Saturday, October 18, 2014

Music for October 19, 2014 + The Nineteenth Sunday after Pentecost

Vocal Music
  • Judge Eternal – Malcolm Archer (b. 1952)
  • The Old Hundredth Psalm Tune – Ralph Vaughan Williams (1872-1958)
Instrumental Music
  • Trio Sonata in E Minor: III. Un poco Allegro, BWV 528 – Johann Sebastian Bach (1685-1750)
  • Deck Thyself, My Soul, With Gladness, BWV 654 - Johann Sebastian Bach
  • Prelude in G Major, BWV 568 - Johann Sebastian Bach
Congregational Music (all hymns from the Hymnal 1982)
  • Hymn 408 – Sing praise to God who reigns above (MIT FREUDEN ZART)
  • Psalm 96: 1-9 (Tone 1g )
  • Hymn 377 – All people that on earth do dwell (OLD 100th)
  • Hymn 325 – Let us break bread together (LET US BREAK BREAD)
  • Hymn 544 – Jesus shall reign where’er the sun (DUKE STREET)
Today it's English Choral music and the organ music of J. S. Bach. First, let's talk about the choral music,

Malcolm Archer
Judge Eternal is a very rhythmic setting of a hymn from our hymnal (#596) which was written in 1902 by the English priest Henry Holland, Canon at St. Paul's Cathedral in London. This setting is by a former Director of Music at St. Paul’s, Malcolm Archer, who is currently Director of Chapel Music at Winchester College in the heart of England, where conducts the choirs and teaches organ and composition. He has enjoyed a distinguished career in cathedral music, which has taken him to posts at Norwich, Bristol, and Wells Cathedrals, as well as St. Paul's. The first stanza is repeated at the end with the sopranos singing a soaring descant.

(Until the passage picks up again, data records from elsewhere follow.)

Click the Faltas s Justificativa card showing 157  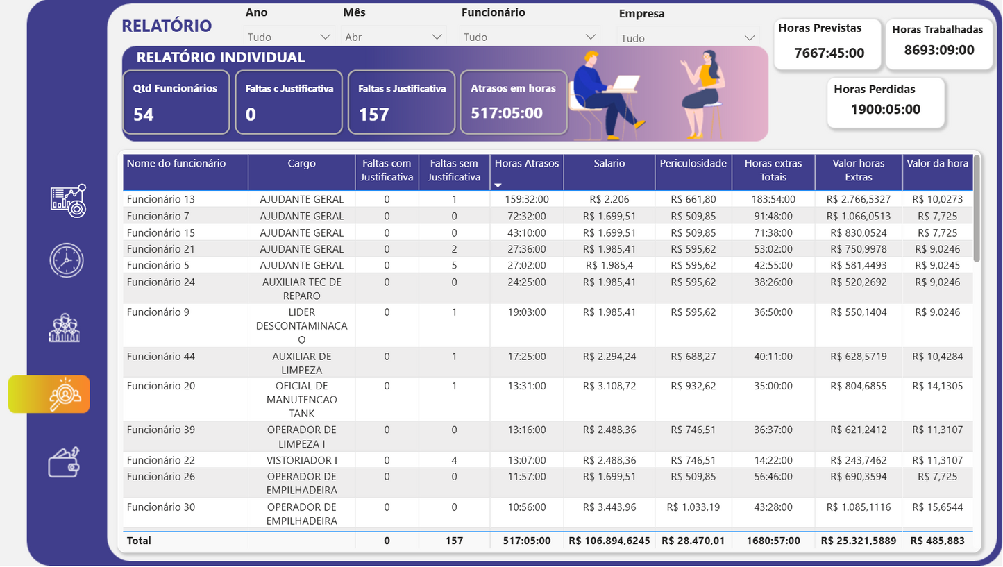401,101
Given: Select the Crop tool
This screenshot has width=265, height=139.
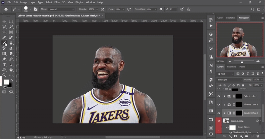Looking at the screenshot, I should click(4, 32).
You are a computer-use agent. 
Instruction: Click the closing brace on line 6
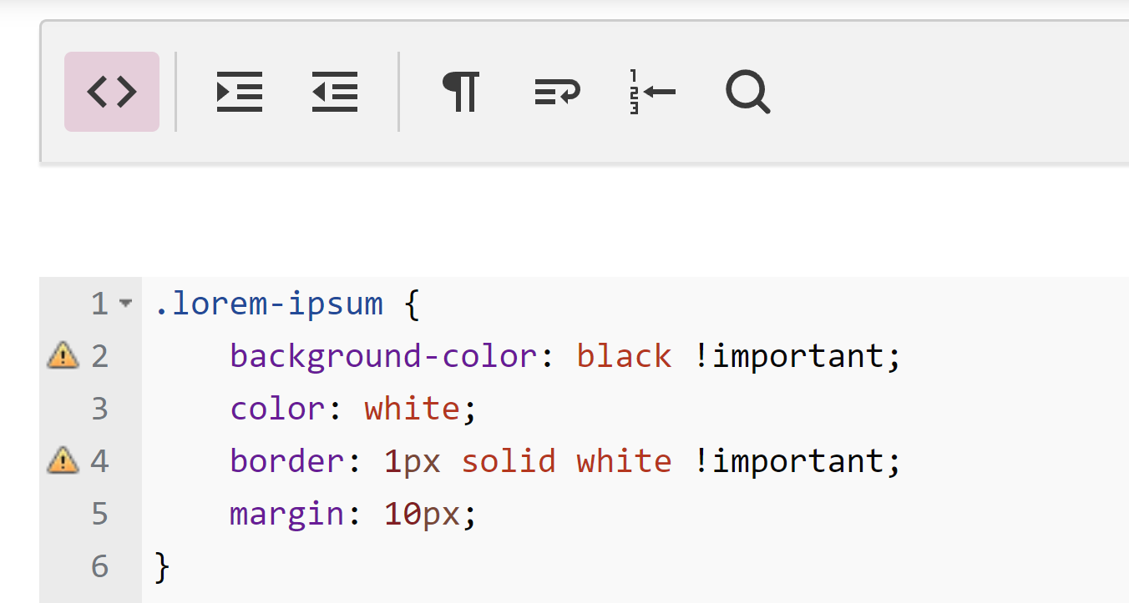pos(163,566)
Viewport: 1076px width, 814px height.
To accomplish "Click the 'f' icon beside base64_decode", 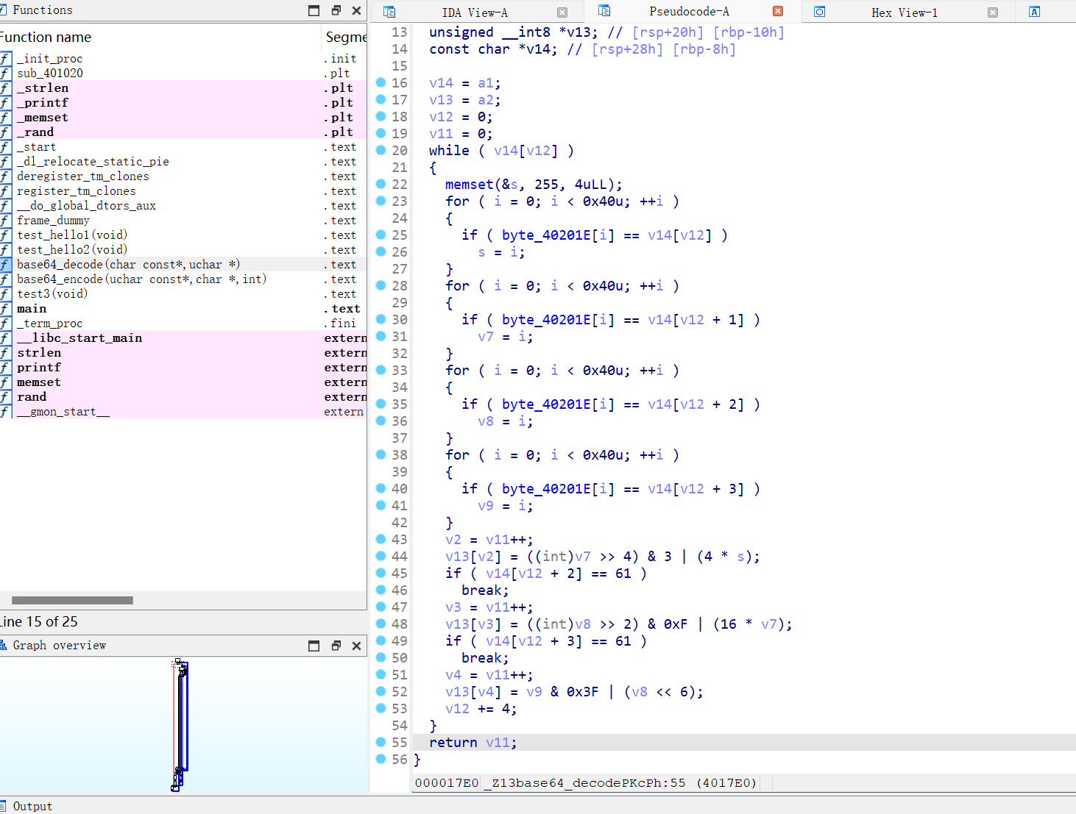I will pyautogui.click(x=5, y=264).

The hymn before the Gospel reading is the well known hymn All people that on earth do dwell (OLD 100th) as arranged by Ralph Vaughan Williams for the coronation of Queen Elizabeth in 1953, It was the only hymn used at the coronation, and this setting, with it's thrilling opening fanfares, has become loved and sung by choirs the world over. The fourth stanza is actually a harmonization by John Dowland, (1563?-1626) who was the most famous musician of his time.
Ursula and Ralph Vaughan Williams at their wedding in 1953. RVW was 81 at the time.
The music of Johann Sebastian Bach is like scripture to me. In practicing the works of that great Baroque master I can find peace and solace akin to the feeling I get from struggling in prayer and studying the daily scripture readings. Sometimes I stumble, and put away a difficult piece. The opening voluntary was one of those pieces. Twenty plus years ago I began to learn the three-movement Trio Sonata in  E Minor by Bach. I learned the first two movements, but for some reason, I never got the third movement learned. This past Summer, I was looking through my volumes of Bach's organ music and came across the six trio sonatas (music Bach had written to train his own son how to play the organ) and decided to finish the work. I am playing it this Sunday with no little feeling of self-satisfaction. 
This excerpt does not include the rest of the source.